_TASK TO CARRY OUT_: Print the material below word for word, from the line with "Click the New label on twin-tail card" to the line with "Open the 'Closed'", including both of those lines.

_EXERCISE MATERIALS_:
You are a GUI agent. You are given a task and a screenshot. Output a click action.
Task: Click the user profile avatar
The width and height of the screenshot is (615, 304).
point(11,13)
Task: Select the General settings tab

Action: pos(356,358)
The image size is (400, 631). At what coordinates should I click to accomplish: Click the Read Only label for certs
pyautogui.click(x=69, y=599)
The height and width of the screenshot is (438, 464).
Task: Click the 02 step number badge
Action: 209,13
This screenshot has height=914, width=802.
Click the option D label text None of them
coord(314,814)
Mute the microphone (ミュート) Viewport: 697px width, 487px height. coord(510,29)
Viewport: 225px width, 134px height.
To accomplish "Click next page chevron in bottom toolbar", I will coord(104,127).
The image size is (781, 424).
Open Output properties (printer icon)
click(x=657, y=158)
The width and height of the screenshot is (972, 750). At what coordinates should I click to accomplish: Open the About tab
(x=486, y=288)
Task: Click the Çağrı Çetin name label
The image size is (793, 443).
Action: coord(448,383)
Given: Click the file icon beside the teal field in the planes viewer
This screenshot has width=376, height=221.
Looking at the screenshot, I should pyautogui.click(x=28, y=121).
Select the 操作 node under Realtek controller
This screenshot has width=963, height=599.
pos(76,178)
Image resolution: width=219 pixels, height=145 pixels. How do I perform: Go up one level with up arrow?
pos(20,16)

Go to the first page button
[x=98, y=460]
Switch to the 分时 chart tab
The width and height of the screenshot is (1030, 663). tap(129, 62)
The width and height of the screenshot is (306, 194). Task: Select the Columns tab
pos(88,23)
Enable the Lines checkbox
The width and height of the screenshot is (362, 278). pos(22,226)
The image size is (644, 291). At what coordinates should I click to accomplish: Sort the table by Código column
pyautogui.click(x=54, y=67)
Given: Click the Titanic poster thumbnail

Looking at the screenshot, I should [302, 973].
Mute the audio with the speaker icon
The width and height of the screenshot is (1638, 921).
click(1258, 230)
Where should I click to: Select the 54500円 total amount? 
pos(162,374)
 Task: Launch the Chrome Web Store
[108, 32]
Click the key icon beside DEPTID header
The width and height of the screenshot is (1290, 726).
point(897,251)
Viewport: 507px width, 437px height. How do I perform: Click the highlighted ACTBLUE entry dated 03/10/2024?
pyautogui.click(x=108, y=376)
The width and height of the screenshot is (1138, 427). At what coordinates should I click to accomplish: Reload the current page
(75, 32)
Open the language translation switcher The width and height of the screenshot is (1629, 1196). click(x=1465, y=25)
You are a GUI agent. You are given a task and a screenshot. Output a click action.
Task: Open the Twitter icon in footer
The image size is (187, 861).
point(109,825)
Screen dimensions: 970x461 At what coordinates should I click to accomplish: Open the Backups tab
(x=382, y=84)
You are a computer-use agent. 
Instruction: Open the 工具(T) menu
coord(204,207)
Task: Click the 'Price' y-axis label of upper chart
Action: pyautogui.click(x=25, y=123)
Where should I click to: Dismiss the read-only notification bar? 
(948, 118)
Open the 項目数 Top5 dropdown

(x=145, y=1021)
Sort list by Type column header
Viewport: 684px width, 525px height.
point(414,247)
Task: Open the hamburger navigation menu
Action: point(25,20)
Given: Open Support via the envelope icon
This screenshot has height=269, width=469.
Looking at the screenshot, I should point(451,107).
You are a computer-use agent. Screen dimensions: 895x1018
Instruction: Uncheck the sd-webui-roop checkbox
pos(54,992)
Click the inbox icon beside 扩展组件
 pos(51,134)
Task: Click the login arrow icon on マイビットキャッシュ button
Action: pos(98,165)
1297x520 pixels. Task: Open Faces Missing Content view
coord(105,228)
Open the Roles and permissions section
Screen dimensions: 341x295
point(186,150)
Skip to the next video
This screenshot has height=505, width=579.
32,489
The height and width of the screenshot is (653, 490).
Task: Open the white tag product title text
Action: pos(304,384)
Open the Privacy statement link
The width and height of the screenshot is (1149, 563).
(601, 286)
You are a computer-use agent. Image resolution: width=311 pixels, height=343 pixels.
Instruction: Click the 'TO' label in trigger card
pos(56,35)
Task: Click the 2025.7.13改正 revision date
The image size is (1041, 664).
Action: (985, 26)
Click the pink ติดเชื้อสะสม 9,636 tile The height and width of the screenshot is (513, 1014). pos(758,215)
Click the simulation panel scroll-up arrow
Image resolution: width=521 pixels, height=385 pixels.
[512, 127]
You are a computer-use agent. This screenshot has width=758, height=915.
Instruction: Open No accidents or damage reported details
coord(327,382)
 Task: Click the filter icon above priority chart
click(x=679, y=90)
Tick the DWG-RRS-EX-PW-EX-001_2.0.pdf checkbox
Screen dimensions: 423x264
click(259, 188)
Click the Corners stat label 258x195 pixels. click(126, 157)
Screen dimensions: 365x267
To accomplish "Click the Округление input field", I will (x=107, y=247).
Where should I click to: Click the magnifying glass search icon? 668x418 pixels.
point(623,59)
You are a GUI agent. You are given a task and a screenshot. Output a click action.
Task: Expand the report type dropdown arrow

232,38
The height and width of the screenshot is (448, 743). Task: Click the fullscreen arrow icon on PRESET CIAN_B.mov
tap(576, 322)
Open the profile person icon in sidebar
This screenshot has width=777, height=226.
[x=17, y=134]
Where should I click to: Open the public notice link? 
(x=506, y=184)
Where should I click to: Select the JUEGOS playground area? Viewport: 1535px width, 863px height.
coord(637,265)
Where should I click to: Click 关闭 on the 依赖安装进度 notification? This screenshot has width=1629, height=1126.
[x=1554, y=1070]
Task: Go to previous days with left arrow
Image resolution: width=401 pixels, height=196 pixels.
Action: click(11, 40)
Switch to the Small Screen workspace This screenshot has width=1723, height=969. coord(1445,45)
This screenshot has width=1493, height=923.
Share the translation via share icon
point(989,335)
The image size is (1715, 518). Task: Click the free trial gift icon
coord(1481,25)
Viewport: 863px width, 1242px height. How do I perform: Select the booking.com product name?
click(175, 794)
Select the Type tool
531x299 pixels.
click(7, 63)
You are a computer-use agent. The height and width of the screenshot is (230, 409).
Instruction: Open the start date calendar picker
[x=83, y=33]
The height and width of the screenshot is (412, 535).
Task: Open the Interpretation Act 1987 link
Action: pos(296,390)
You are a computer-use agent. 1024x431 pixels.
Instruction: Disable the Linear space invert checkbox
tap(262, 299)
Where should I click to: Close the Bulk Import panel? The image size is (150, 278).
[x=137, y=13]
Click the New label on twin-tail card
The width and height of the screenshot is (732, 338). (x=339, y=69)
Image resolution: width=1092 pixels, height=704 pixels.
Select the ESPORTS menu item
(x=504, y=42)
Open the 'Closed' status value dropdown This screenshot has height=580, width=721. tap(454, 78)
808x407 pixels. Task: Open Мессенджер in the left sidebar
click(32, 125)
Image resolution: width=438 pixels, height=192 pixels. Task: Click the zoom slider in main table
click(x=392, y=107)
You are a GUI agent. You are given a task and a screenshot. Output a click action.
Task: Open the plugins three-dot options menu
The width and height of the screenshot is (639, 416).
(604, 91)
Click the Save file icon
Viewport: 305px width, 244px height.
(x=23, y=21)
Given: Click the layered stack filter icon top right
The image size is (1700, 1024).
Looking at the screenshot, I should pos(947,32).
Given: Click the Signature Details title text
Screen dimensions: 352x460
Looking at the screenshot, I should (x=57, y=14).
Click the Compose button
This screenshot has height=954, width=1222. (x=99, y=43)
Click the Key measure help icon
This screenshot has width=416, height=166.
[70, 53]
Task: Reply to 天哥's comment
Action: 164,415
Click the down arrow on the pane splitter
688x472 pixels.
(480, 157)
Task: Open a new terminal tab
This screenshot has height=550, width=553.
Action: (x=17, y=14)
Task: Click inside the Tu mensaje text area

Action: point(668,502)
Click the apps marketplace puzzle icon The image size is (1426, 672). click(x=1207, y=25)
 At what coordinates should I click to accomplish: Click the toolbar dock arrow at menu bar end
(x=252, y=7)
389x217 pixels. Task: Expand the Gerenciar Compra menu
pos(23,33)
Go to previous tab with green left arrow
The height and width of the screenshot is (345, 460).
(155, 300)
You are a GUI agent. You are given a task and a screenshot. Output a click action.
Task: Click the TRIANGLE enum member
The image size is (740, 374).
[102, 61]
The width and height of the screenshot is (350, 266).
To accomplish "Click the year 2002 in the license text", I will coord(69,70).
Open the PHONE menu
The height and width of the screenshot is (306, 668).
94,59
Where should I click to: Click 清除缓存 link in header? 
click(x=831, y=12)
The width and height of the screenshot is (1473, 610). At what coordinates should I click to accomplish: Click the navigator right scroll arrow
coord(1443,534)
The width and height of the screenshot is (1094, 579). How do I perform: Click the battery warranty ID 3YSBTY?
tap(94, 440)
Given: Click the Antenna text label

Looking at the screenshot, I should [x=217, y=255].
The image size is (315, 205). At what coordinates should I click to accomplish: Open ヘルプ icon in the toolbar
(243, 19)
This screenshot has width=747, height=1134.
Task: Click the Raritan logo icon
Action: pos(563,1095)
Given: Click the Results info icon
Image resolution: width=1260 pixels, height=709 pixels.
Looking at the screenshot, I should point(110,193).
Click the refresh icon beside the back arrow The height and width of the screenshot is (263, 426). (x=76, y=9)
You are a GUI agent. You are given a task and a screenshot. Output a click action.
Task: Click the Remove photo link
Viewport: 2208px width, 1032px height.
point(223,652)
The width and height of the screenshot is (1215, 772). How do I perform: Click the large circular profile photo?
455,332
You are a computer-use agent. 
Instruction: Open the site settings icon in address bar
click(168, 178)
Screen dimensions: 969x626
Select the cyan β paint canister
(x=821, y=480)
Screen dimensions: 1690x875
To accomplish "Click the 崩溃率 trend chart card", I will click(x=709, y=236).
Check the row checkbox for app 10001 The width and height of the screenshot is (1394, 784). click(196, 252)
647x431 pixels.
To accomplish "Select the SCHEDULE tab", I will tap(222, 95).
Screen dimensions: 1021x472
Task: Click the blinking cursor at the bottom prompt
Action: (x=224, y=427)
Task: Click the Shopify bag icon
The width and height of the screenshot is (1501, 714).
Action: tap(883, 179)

_RESPONSE_:
Click the New label on twin-tail card
The width and height of the screenshot is (732, 338). (x=339, y=69)
Image resolution: width=1092 pixels, height=704 pixels.
Select the ESPORTS menu item
(x=504, y=42)
Open the 'Closed' status value dropdown This screenshot has height=580, width=721. tap(454, 78)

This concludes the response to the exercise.